The fatigue failure of the right engine fan blade. Contributing to the fan blade failure was the inadequate inspection of the blades, which failed to identify low-level indications of cracking, and the insufficient frequency of the manufacturer’s inspection intervals, which permitted the low-level crack indications to propagate undetected and ultimately resulted in the fatigue failure. Contributing to the severity of the engine damage following the fan blade failure was the design and testing of the engine inlet, which failed to ensure that the inlet could adequately dissipate the energy of, and therefore limit further damage from, an in-flight fan blade out event. Contributing to the severity of the engine fire was the failure of the “K” flange following the fan blade out, which allowed hot ignition gases to enter the nacelle and imparted damage to several components that fed flammable fluids to the nacelle, which allowed the fire to propagate past the undercowl area and into the thrust reversers, where it could not be extinguished.

NTSB Final Report for UAL 328 / N772UA (https://data.ntsb.gov/carol-repgen/api/Aviation/ReportMain/GenerateNewestReport/102652/pdf)

kiwi grey
9th Sep 2023, 00:34
The National Transportation Safety Board determines the probable cause(s) of this incident to be:

The fatigue failure of the right engine fan blade. Contributing to the fan blade failure was the inadequate inspection of the blades, which failed to identify low-level indications of cracking, and the insufficient frequency of the manufacturer’s inspection intervals, which permitted the low-level crack indications to propagate undetected and ultimately resulted in the fatigue failure. Contributing to the severity of the engine damage following the fan blade failure was the design and testing of the engine inlet, which failed to ensure that the inlet could adequately dissipate the energy of, and therefore limit further damage from, an in-flight fan blade out event. Contributing to the severity of the engine fire was the failure of the “K” flange following the fan blade out, which allowed hot ignition gases to enter the nacelle and imparted damage to several components that fed flammable fluids to the nacelle, which allowed the fire to propagate past the undercowl area and into the thrust reversers, where it could not be extinguished.

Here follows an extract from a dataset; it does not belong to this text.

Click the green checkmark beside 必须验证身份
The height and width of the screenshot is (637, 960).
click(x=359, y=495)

NTSB Final Report for UAL 328 / N772UA (https://data.ntsb.gov/carol-repgen/api/Aviation/ReportMain/GenerateNewestReport/102652/pdf)

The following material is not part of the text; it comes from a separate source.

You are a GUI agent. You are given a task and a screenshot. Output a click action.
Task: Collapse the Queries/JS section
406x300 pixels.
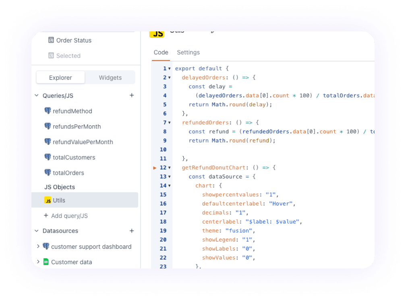pyautogui.click(x=37, y=95)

I found this rather significant
Simulation studies indicated that the carbon fiber reinforced plastic (CFRP) honeycomb structure of the event engine inlet and inlet aft bulkhead was unable to dissipate and redistribute the energy of the loads imposed by the (Fan Blade Off) event in the same manner as the aluminum structure inlet that was used during certification tests.
This reads to me that the fundamental design of an element that is subject to certification testing was changed, but the new design was not subjected to certification testing.
How can such a thing happen? Was the FAA aware of the design change or was it signed off by a Boeing "FAA Representative"?

tdracer
9th Sep 2023, 01:11
I found this rather significant

This reads to me that the fundamental design of an element that is subject to certification testing was changed, but the new design was not subjected to certification testing.
How can such a thing happen? Was the FAA aware of the design change or was it signed off by a Boeing "FAA Representative"?
Disclaimer - I had no knowledge or involvement in the nacelle change in question.
That being said, there definitely would have been testing done on the new CFRP nacelle components in order to certify the change. However, they are NOT going to do a full-blown repeat of the fan blade out test - such a test is terrifically expensive (at least $50 million) to demonstrate a nacelle material change. Rather, testing and analysis would have been performed to show that the new CFRP could handle the same loads as were measured in the original FBO tests. However FBO test are highly dynamic and the loads that are measured may or may not be fully representative of what the structure will actually see, and the associated analyses are something of an art rather than an exact science. Apparently in this case they got it wrong.